My father left early for work, came home late and sat in the nervous television light with the sound down low. He rarely spoke and was rarely spoken to. He drank and watched TV with a stare like he was looking right through the picture. Molly dutifully appeared at the front door one evening to deliver a glass casserole dish of Pop’s famous enchiladas while Pop waited in the Chevy pickup parked at the curb, with the motor running and Hank Williams honky-tonkin on the radio. At other times, Aunt Laurette had flitted in and out of the house on missions for Grandma Junia—to the market with a list, to the dry cleaners with funeral clothes.
And, all along, the door to the dayroom stayed closed in a forbidding way, with the adults guarding it peripherally as they went about their quiet preparations.
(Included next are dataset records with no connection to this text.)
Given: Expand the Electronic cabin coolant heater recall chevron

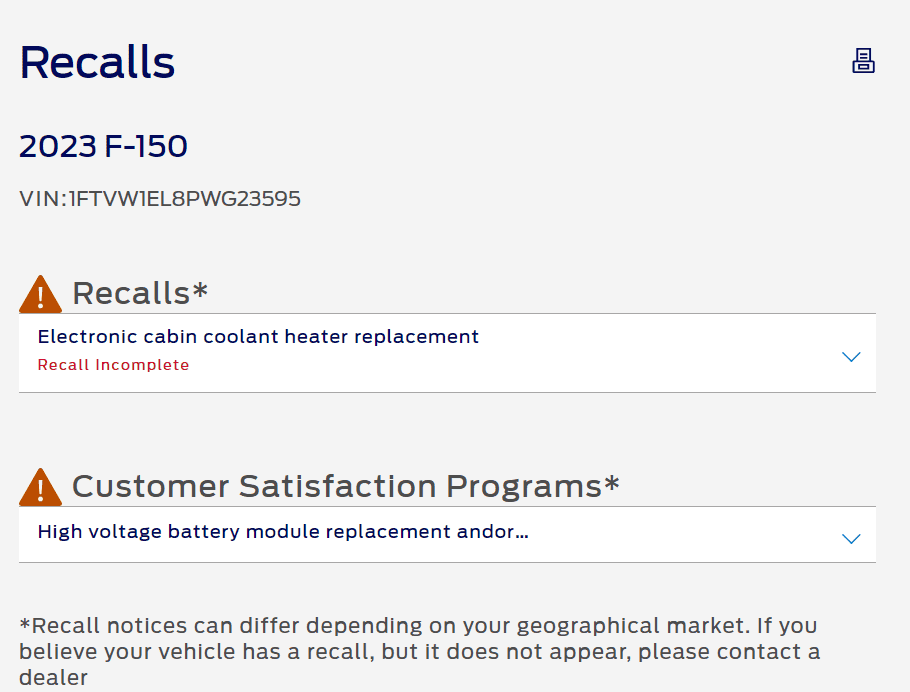Looking at the screenshot, I should (x=851, y=357).
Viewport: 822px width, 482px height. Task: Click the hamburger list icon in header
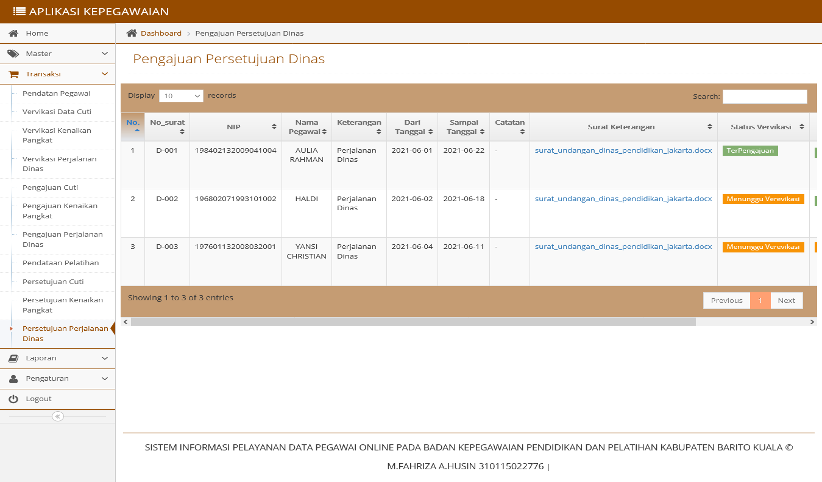click(19, 11)
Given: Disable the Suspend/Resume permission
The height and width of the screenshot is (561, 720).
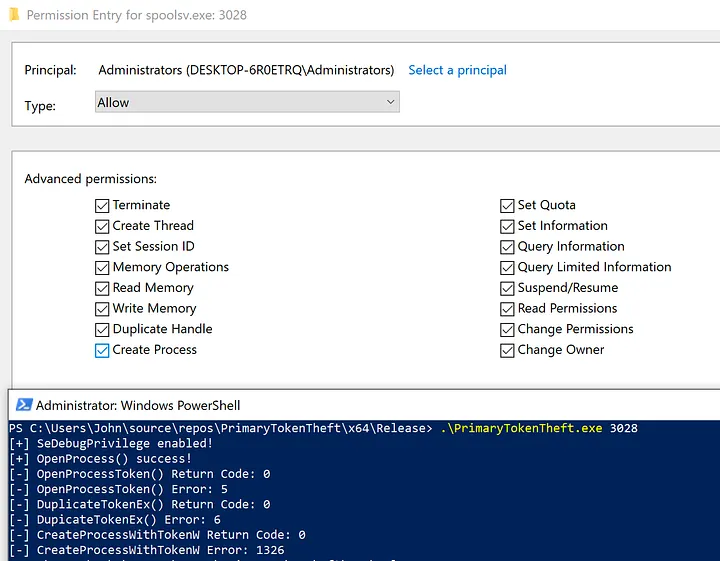Looking at the screenshot, I should tap(507, 288).
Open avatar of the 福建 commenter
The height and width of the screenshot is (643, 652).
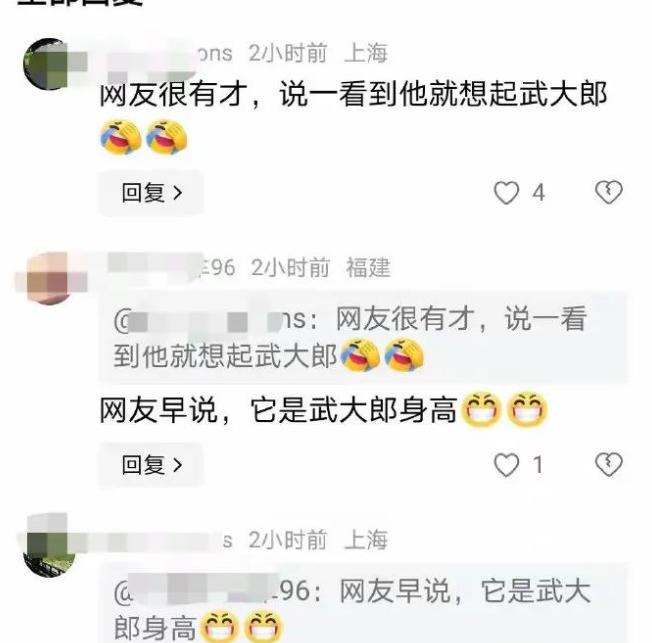(x=49, y=277)
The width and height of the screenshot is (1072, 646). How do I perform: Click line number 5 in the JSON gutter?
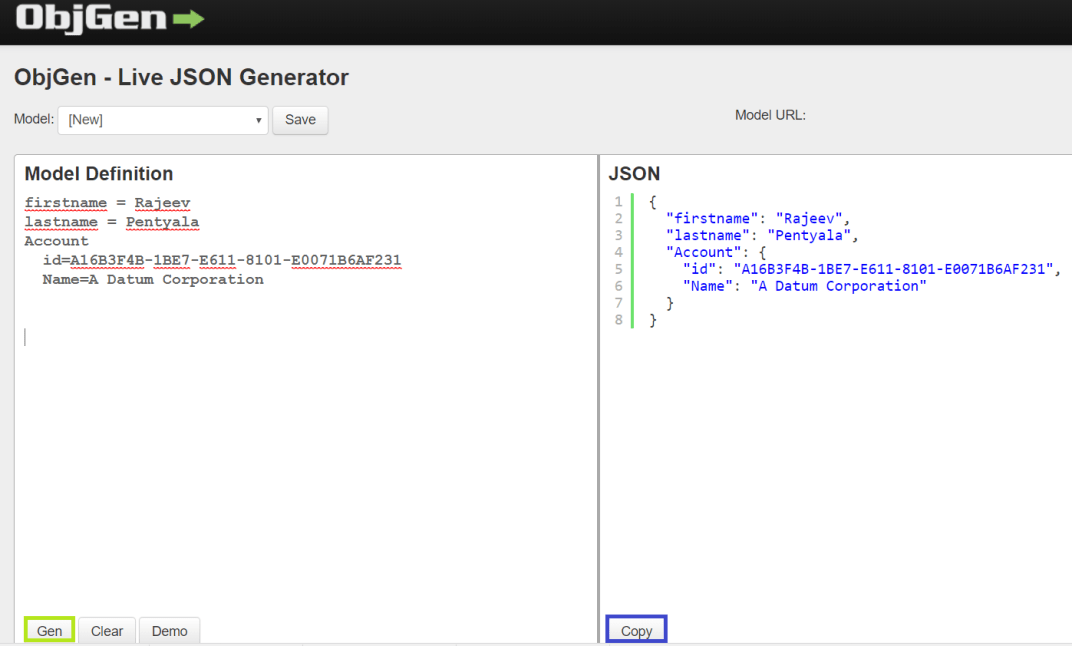(618, 268)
There seemed to be an unspoken understanding that the room should remain undisturbed.
But now I stood at the closed door of the dayroom, doorknob in hand, my heart running wild and snapshots of memory flashing behind my eyes like tiny fireworks. I couldn’t seem to turn the knob. In the center of my skull I heard the staticky scratch-scratch as if the needle was still stuck at the end of that record and my mother still lay on the bed. I could not will my wrist to perform the motion to turn the knob and open the door. My body simply wasn’t ready to be alone in that space again, to re-live those first minutes of knowing—and the swarm of questions, the not knowing, that followed.
I had figured someone would come looking for me after I ran out of the funeral, and I knew sooner or later they’d look for me at home. I thought Grandma Junia would probably delegate the errand to Laurette as she had before. But I heard the low grind of Pop downshifting the old Chevy truck and the squeal of the brakes as he brought it to a halt at the curb outside. The motor grumbled to a stop and the truck door closed with a thunk.
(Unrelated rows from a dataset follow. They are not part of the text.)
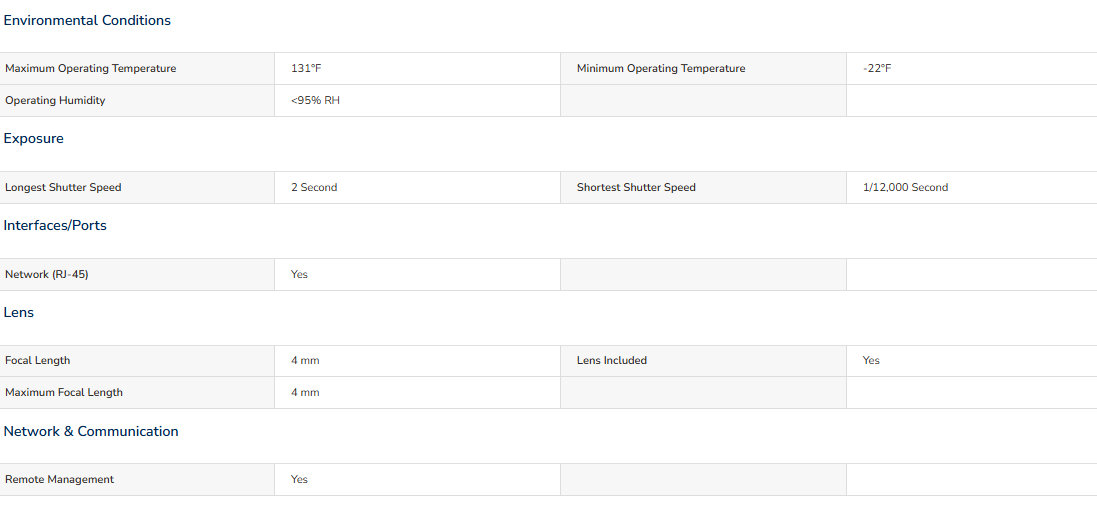Image resolution: width=1097 pixels, height=506 pixels.
Task: Select the Longest Shutter Speed label
Action: click(63, 188)
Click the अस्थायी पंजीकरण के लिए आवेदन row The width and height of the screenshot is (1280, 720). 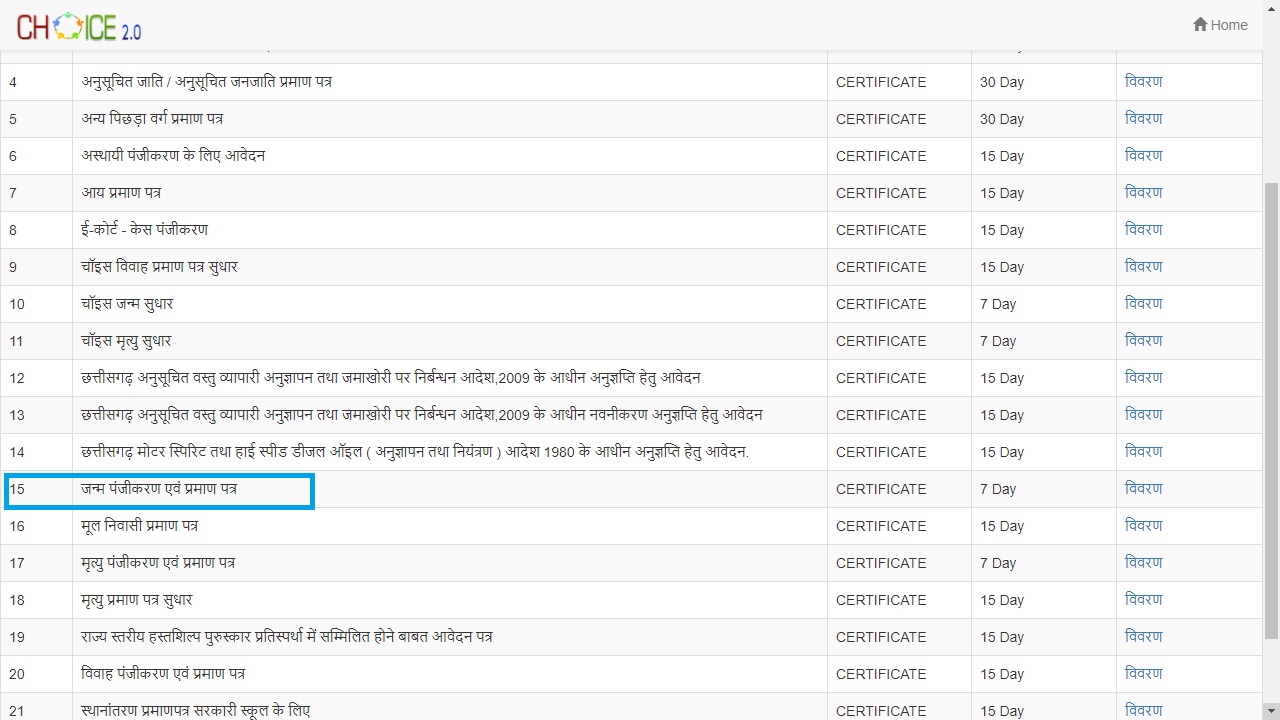(x=173, y=156)
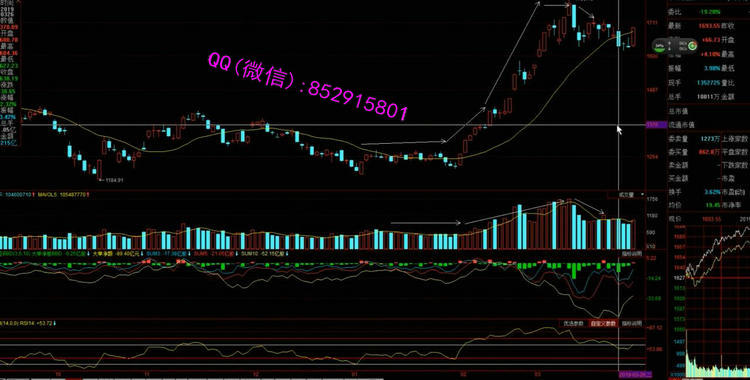Click the 大单净额 indicator label
The image size is (750, 380).
click(x=101, y=253)
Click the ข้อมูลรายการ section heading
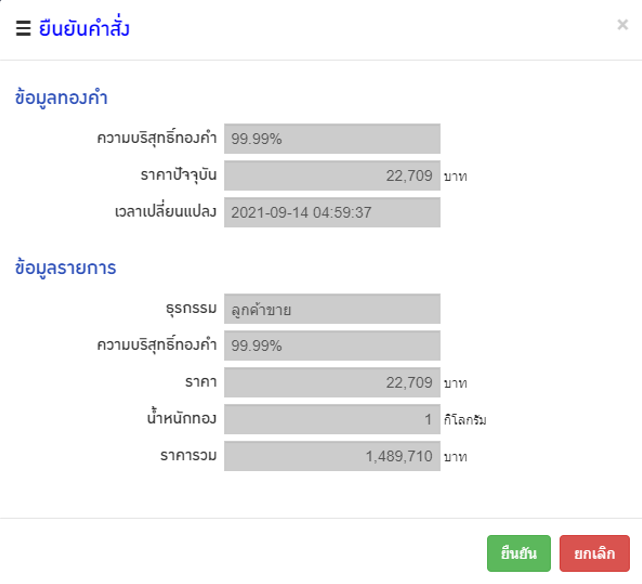This screenshot has width=642, height=584. [66, 268]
I only had a few moments before he would make it up the walkway and through the front door.
The Blues & Billie Armstrong is a work of fiction. Names, characters, businesses, places, events and incidents in this book are either the product of the author's imagination or used in a fictitious manner. Any resemblance of the fictional characters to actual persons, living or dead, is purely coincidental.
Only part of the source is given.